Goals for the Dividend Portfolio

I think for 2015 a reasonable goal would be to aim for $6000 of annual dividend income which would give roughly $500 a month, not too shabby I think.

I might add a little bit more in Telecoms (for example, AT&T (NYSE: T) or Telus as they have been trending down lately.  However my shares in these are in USD and I’m a little short on my USD lately thanks to the high exchange rate.  In addition, the telecoms are a little pricey right now, at above P/E of 17-18.  So I will likely hold off.

REI.UN.TO has been doing well lately because of the recent decrease in the interest rate.. I might buy a bit more of that to make my real estate portion of the portfolio a bit more robust.  Currently real estate in my portfolio is comprised of NLY and REI and my current pricinpal residence (which doesn’t count since I’m not renting it out) of course.

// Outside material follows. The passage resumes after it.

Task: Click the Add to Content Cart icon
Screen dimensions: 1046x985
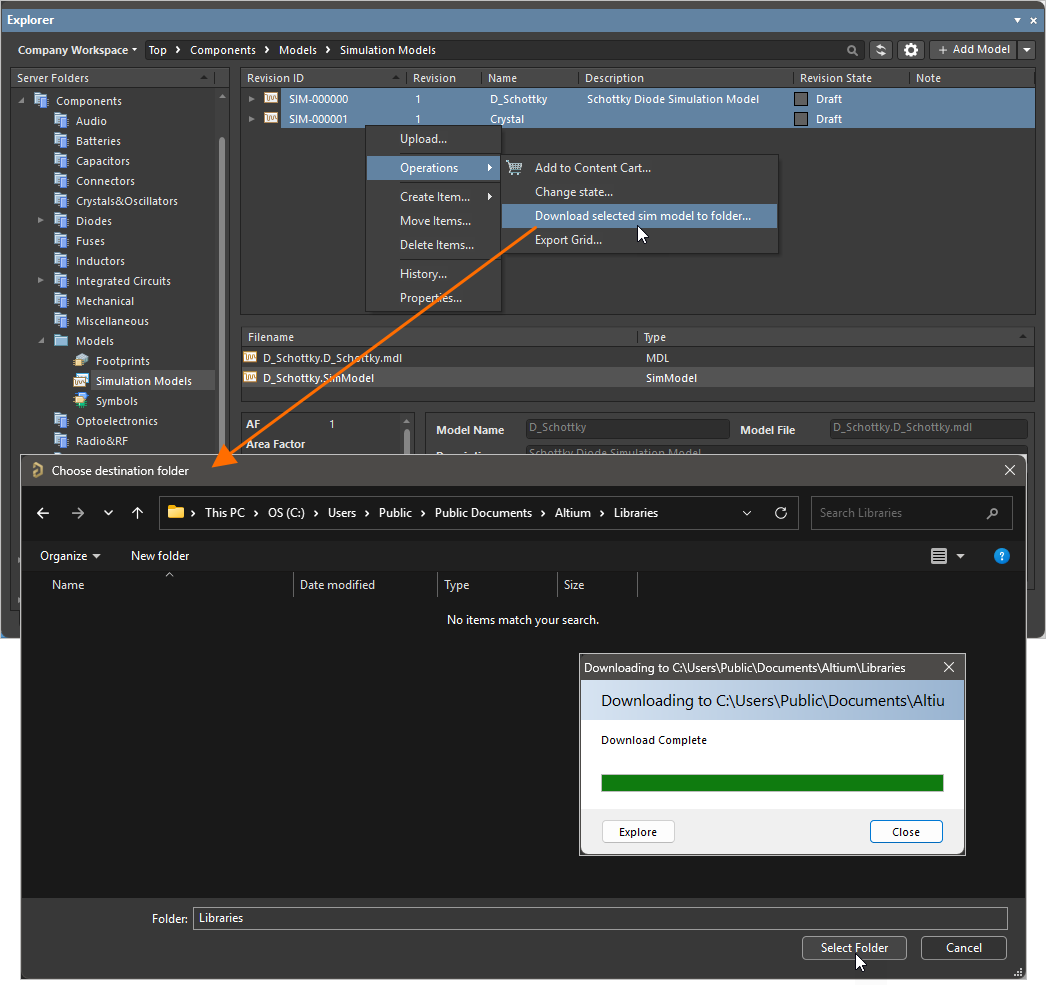Action: click(x=514, y=168)
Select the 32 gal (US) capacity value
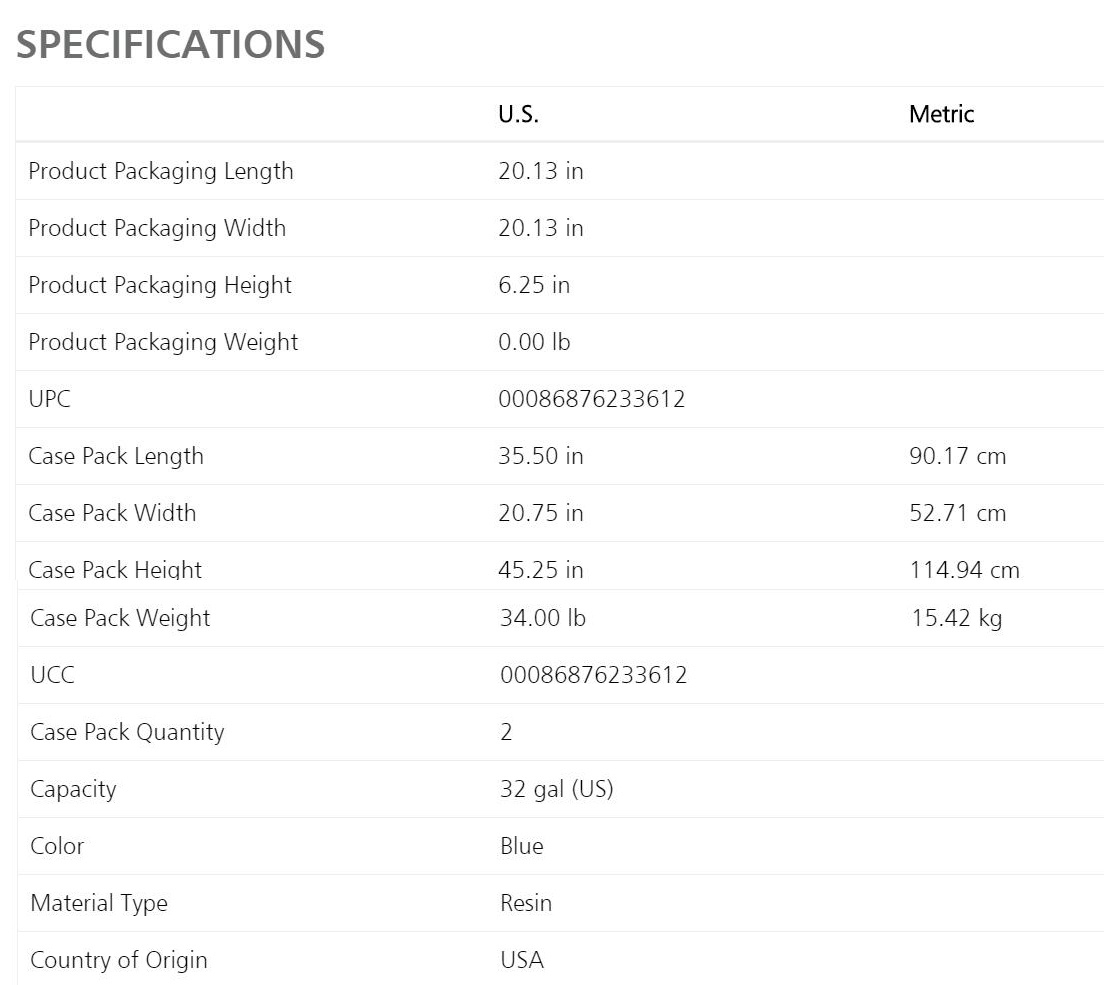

I am also considering adding some healthcare stocks to my dividend portfolio.  Merck (NYSE:MRK) has a P/E of 14.23 and a dividend of $0.45, or 3.08% annually.  However, the major thing stopping me is that I am low on US dollars right now and don’t want to be paying at 20% to 25% premium.  I will continue to keep an eye on this one.

Bank stocks have been pretty reasonably priced lately with a nice and generous >4% annual dividend income payout.  This makes 100 shares of National Bank (TSE: NA) quite attractive right now, however, I already own a lot of Canadian financials, and the exchange traded funds I have in my TFSA is strongly financial focused as well (since the Canadian stock market is mainly financial focused).

In the end I have a feeling I will just add more ETFs in my TFSA by rebalancing in September and mainly just sit on the $7000+ of cash I have in my TFSA account.

I calculated my average annual yield for my dividend portfolio (spread across TFSA, RRSP, and non-registered accounts) is at 4.51%, which is pretty decent in my opinion. Not too high, not too low…

For your eyes only… and et voila, here is my most recent dividend screenshot update for March 2015:

Readers, how has your dividend portfolio been doing?  Has it been slashed just like mine has or are you “keeping calm and holding on”? 

Article comments

RM says:

Are there any withholding taxes on holding an ETF like CYH in a TFSA?